B38 - B40 present 4 numbered arguments about space.  I think these arguments are all supposed to point to the same two-part complex conclusion:

1. The spatial character of the things we perceive as being outside of our own consciousness is not a conceptualization but is instead something built right into the awareness of these things.

2. The spatial character of things which present themselves to us as being outside of our own consciousness is not something that we infer from paying attention to many examples and abstracting from their details, as happens when one creates an inductive generalization.  Rather, the spatial character is something we can know about a priori because it makes possible all the examples of specific awarenesses of outer things.

See if you think I'm right about the conclusions by looking at what Kant says.  Try to figure out the arguments.
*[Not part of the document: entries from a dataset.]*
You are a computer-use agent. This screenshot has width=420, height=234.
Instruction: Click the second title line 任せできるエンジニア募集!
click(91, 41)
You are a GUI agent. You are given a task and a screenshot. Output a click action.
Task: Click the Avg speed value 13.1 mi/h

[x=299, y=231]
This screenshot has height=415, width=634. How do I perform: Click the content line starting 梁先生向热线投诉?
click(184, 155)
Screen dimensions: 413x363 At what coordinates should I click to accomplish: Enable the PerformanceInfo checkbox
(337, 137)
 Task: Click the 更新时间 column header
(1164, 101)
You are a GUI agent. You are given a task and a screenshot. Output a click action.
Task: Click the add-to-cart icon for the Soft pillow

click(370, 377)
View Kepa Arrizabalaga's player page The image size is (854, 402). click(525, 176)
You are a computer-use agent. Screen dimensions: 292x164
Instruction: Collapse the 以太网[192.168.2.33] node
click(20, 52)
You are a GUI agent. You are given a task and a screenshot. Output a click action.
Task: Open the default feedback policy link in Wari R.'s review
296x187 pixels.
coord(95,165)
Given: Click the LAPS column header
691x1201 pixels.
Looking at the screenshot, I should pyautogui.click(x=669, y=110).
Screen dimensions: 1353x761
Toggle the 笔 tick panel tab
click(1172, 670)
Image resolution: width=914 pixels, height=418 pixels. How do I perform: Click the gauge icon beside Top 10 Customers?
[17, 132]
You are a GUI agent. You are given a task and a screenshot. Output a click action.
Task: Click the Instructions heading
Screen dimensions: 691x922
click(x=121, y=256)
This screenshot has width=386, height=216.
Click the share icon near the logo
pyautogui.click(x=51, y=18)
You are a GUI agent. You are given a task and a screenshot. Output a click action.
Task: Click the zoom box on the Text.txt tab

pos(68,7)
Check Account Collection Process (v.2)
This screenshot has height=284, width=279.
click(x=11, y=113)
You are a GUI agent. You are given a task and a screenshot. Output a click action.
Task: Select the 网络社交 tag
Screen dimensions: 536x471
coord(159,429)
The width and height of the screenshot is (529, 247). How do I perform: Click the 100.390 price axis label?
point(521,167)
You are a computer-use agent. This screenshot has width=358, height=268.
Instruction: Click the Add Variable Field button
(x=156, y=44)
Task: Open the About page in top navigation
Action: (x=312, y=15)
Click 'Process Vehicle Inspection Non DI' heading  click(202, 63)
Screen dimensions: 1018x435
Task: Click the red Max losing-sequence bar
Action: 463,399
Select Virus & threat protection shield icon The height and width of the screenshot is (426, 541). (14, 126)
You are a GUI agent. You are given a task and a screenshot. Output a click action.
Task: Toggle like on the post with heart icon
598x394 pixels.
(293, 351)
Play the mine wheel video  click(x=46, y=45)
The next few pages Kant refers to as giving a "transcendental" exposition.  When Kant uses the word "transcendental" it means, roughly, that he thinks he is giving the only explanation of how some assumed fact could be true.  In other words, a transcendental exposition goes something like this:

  1. (To be accomplished before the transcendental exposition gets started): Come to an agreement that some interesting claim is indeed a fact.  E.g., show that we have a priori knowledge of some features of the space that outer objects occupy.  (In the present reading, this is the point of the "metaphysical" exposition.)
  2. (Here is the actual beginning of the transcendental argument.)  Show that the fact listed above can be explained in only one way -- let's abbreviate the explanation as E.  E.g., show that the only possible explanation for our a priori knowledge of space is that space is a form of intuition of outer phenomena.
  3. Conclusion: Therefore, E is true.

So, the ultimate conclusion that space is a form of intuition is arrived at by a two-stage argument.  First comes the metaphysical arguments that are supposed to show (among other things) that space is knowable a priori.  Second, comes the transcendental argument that is supposed to show that the only possible explanation for this fact about space is that space is the form of outer intuition.

The arguments about time are supposed to work in similar fashion.  First a metaphysical exposition, and then a transcendental one.  The ultimate conclusion is that time is a form of intuition.

Look for this structure.  Try to figure out why Kant thinks he has adequate reasons for each step.  (That's the hard part!)

As you read, remember that Kant is not talking about some abstract conception of time or space.  He is talking about the real space and time that we think we live in and that we experience all the time.  So, if someone said they can dream up an abstract model of time according to which time didn't flow smoothly, but rather clunked along in jerks, or fits and starts, Kant might say "That's an interesting thing to play around with, but I am interested in the character of the time we measure our lives by, the time that passes while we sleep, the time it takes to make a trip."